Stored data entries:
- Opening Delimiter -
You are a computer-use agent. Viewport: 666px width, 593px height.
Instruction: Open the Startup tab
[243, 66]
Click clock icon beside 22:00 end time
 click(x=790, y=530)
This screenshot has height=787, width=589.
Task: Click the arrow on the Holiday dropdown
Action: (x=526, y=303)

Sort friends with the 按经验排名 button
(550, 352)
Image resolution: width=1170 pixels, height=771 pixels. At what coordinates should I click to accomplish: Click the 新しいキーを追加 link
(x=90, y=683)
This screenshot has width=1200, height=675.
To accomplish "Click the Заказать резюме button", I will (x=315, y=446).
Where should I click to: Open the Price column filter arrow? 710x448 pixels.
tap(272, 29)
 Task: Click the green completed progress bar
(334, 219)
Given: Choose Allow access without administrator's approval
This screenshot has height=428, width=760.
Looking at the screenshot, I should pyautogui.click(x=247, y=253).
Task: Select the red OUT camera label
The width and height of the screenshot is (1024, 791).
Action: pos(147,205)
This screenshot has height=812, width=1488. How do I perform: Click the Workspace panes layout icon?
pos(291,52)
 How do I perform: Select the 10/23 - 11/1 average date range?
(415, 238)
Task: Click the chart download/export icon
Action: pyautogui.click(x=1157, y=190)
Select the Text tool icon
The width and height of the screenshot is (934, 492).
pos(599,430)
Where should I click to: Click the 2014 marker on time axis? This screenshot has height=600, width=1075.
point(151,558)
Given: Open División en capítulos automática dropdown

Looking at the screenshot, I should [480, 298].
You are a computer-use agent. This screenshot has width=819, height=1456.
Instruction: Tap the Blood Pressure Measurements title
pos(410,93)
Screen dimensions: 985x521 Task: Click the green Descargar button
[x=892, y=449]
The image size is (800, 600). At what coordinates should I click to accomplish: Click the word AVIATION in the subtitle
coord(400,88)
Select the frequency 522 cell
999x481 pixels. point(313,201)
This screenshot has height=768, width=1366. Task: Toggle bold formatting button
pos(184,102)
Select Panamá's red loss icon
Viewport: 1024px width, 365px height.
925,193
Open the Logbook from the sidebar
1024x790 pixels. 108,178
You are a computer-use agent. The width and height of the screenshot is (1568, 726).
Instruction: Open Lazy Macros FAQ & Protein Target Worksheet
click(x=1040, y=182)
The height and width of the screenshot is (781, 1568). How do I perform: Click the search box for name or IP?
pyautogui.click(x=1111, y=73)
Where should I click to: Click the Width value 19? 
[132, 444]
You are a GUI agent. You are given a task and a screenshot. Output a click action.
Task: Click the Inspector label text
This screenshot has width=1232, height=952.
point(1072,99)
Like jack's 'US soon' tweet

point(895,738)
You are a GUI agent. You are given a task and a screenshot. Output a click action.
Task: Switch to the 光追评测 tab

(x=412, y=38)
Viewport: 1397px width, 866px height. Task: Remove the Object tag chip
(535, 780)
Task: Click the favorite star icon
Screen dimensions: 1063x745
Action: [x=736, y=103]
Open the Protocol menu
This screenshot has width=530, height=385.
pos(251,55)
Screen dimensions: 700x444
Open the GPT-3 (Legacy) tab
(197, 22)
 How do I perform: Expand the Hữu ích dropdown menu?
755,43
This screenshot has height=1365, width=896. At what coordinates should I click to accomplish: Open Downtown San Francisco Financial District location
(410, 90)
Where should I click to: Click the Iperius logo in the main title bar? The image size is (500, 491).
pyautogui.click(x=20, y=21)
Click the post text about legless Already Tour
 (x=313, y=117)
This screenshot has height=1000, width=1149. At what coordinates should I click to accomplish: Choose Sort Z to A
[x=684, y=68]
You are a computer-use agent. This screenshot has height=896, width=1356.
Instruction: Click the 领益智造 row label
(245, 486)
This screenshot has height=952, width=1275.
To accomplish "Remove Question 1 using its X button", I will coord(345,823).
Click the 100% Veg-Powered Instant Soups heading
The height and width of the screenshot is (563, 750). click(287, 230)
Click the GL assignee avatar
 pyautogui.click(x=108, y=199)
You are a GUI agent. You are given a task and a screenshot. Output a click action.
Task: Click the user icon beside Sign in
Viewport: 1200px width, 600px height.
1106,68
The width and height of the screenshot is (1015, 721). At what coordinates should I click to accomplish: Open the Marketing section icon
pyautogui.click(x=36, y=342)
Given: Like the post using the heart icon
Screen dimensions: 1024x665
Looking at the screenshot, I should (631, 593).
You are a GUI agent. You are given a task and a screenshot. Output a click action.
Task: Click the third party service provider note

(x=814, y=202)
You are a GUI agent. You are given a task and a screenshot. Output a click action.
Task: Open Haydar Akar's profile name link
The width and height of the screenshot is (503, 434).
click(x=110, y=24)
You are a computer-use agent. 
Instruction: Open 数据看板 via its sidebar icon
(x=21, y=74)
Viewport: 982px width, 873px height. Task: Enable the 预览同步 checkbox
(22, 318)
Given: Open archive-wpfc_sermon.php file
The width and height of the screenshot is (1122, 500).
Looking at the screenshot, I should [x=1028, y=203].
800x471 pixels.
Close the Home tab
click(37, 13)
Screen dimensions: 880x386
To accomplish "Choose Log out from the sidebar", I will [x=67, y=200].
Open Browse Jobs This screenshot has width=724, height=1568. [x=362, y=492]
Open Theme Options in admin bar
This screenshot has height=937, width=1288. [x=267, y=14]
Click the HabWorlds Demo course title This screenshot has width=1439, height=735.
- Closing Delimiter -
Work to complete: The answer must consist of every line from the entries above that contains the string "will".

Written response:
To accomplish "Click the Заказать резюме button", I will (x=315, y=446).
To accomplish "Remove Question 1 using its X button", I will coord(345,823).
To accomplish "Choose Log out from the sidebar", I will [x=67, y=200].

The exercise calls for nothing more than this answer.